- _PROBLEM SET_:
(A) List the three steps of the loop-detection algorithm described in the linked-list article.
(B) In the linked-list article's example list A->B->C->D->E->C, which node is the first node of the loop?
(C) Write the next part of the linked-list article, picking up after its final sentence.

- _DOCUMENT EXCERPT_:
Finding the Start of a Loop in a Circular Linked List

A lot of people are familiar with the problem of detecting a loop in a linked list. The problem goes as follows: “Given a linked list, what is the algorithm to determine if it has any cycles (loops)?”

The algorithm is pretty straightforward:

  1. We start at the beginning of the linked list with two pointers.
  2. The first pointer is incremented through each node of the list. The second pointer moves twice as fast, and skips every other node.
  3. If the linked list contains a loop, these two pointers will eventually meet at the same node, thus indicating that the linked list contains a loop.

The algorithm is straightforward and it is relatively easy to create a mental model and get an intuitive sense of why it works.

Now, a slight twist to the same question asks: “Given a circular linked list, what is the algorithm to find the first node of the loop.”

For instance, in the circular list A->B->C->D->E->C, the first node of the loop is node C. The first part of the algorithm is identical to the algorithm for finding if there is a loop (above). Once a loop has been found, the following additional steps will give us the starting node of the loop:

  1. Once a loop as been detected (step-3 above), move one of the pointers to the beginning (head) of the linked list. The second pointer remains where it was at the end of step-3.
  2. Increment both pointers one node at a time. The node at which the two pointers meet will be the starting node of the loop!

This algorithm isn’t too difficult compared to the algorithm for detecting a loop. However, the mental model seems a bit trickier. Why and how does it always find the start of the loop?

How does the Algorithm work? An intuitive explanation

Here’s some explanation which would hopefully help you intuitively understand why the algorithm works, without going into a lot of mathematical detail.

First, meeting point of two pointers in a loop

Consider two pointers: a slow pointer S that increments by one node at each step, and a fast pointer F that increments by two nodes at each step (i.e. it is twice as fast as S). Both pointers start at the same time from the beginning of an n-node loop. In the time S covers n nodes. F will have covered 2n nodes and they will both meet at the start of the loop.

Now, let us say that the slow pointer S starts at the beginning of the loop, and the fast pointer F starts at node k (where k < n) of the loop. As these two pointers move along the loop, they will meet at node (n-x).

What we really need to do is figure out x, as it will give us the node at which the two pointers meet inside the loop.

  1. When S takes n/2 steps, it will be at node n/2. During the same time, F will have taken 2(n/2) = n steps, and it will be at node (k+n). Since the we are inside a loop, F will be effectively back at node k.

[Saved entries]
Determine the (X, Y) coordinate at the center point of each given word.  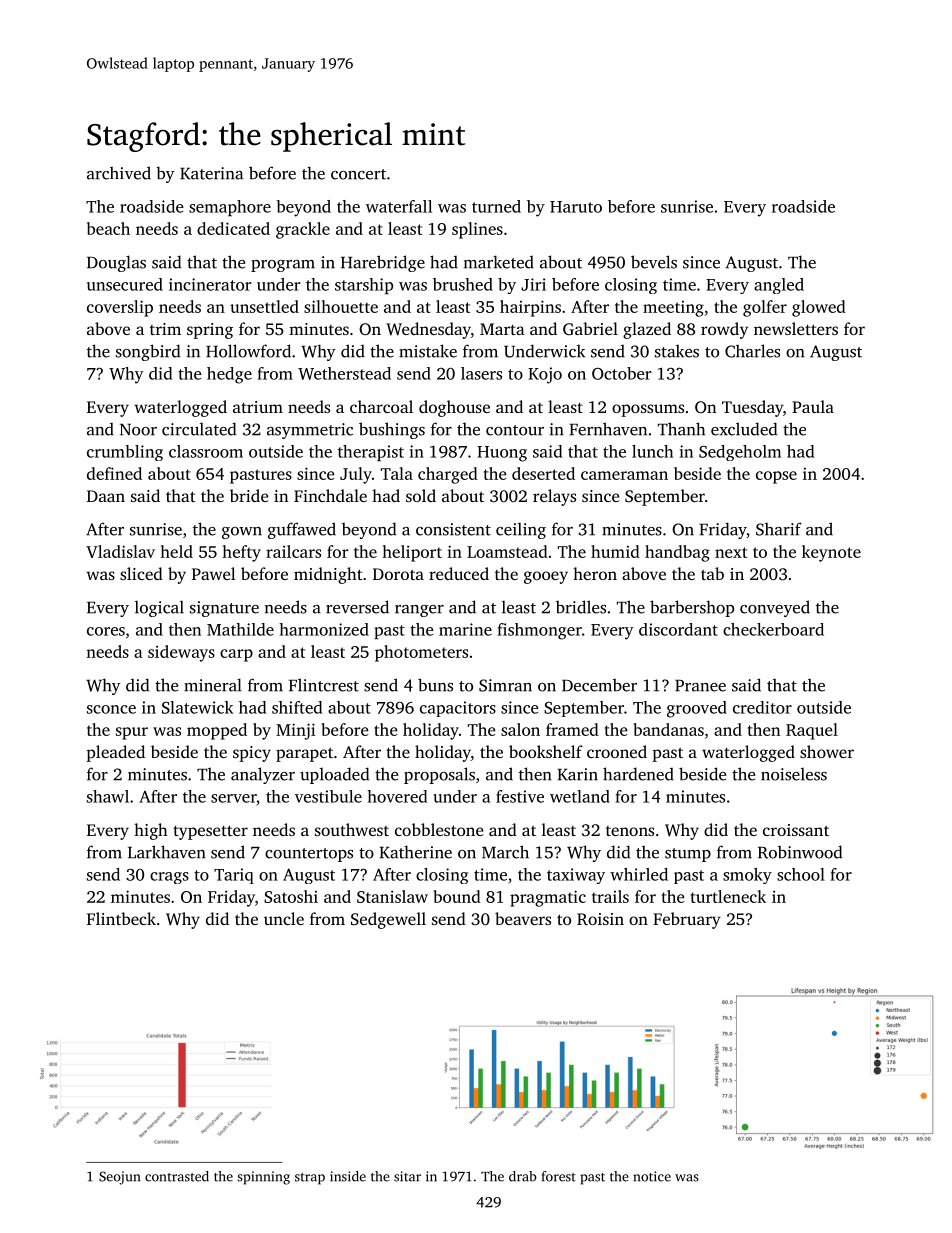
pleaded (115, 753)
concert (358, 174)
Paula (813, 406)
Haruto (576, 207)
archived (119, 173)
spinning (263, 1178)
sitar (407, 1176)
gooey (546, 577)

- _ANSWERS_:
(A)
1. Start at the beginning of the linked list with two pointers.
2. Move the first pointer through each node, and move the second pointer twice as fast so that it skips every other node.
3. If the list contains a loop, the two pointers eventually meet at the same node, which shows that the list contains a loop.

(B) Node C.

(C)
  2. In order for the two pointers to meet at node (n-x), S needs to take a further (n-x-n/2)=(n/2-x) steps and it will end up at node n-x. During the same time, F will have taken 2*(n/2-x)=(n-2x) steps and will be at node k+(n-2x). Given our assumption that both S and F meet at the same node:
    n-x = k+n-2x
=>    x = k

This means that if S starts from the start of the loop, and F starts k nodes into the loop, both of them will meet at node (n-k), i.e k nodes from the end of the loop. This is a key insight.

Circular Linked List

Now, coming back to the linked list that contains a loop. Suppose the start of the loop is m (e.g. m=3) nodes from the start of the linked list. Both S and F start at the beginning of the linked list [Figure-1].

Figure-1: Circular linked list with S and F pointers at the start

Figure-1: Circular linked list with S and F pointers at the start

By the time S gets to node m (i.e. start of loop), F will be at node 2m [Figure-2]. This means that S will be at the start of the loop and F will be m nodes into the loop.

Figure-2: Circular linked list, with S at the start of loop and F m nodes into the loop

Figure-2: Circular linked list, with S at the start of loop and F m nodes into the loop

Based on the discussion above, we already know that if S begins from the start of the loop and F starts from node m, they will meet m nodes from the end of the loop (i.e. the orange-node in [Figure-3]).

Figure-3: Both F and S meet m nodes from the end of the loop

Figure-3: Both F and S meet m nodes from the end of the loop

At this point, keep the pointer F at the orange-node where the two pointers met (i.e. m-nodes from the start of the loop), and move the pointer S to the beginning of the linked list [Figure-4]. Now, if we increment both S and F one node at a time, it is obvious that they will meet at ‘Node-m’ (red-node) of the list, which is the start of the loop.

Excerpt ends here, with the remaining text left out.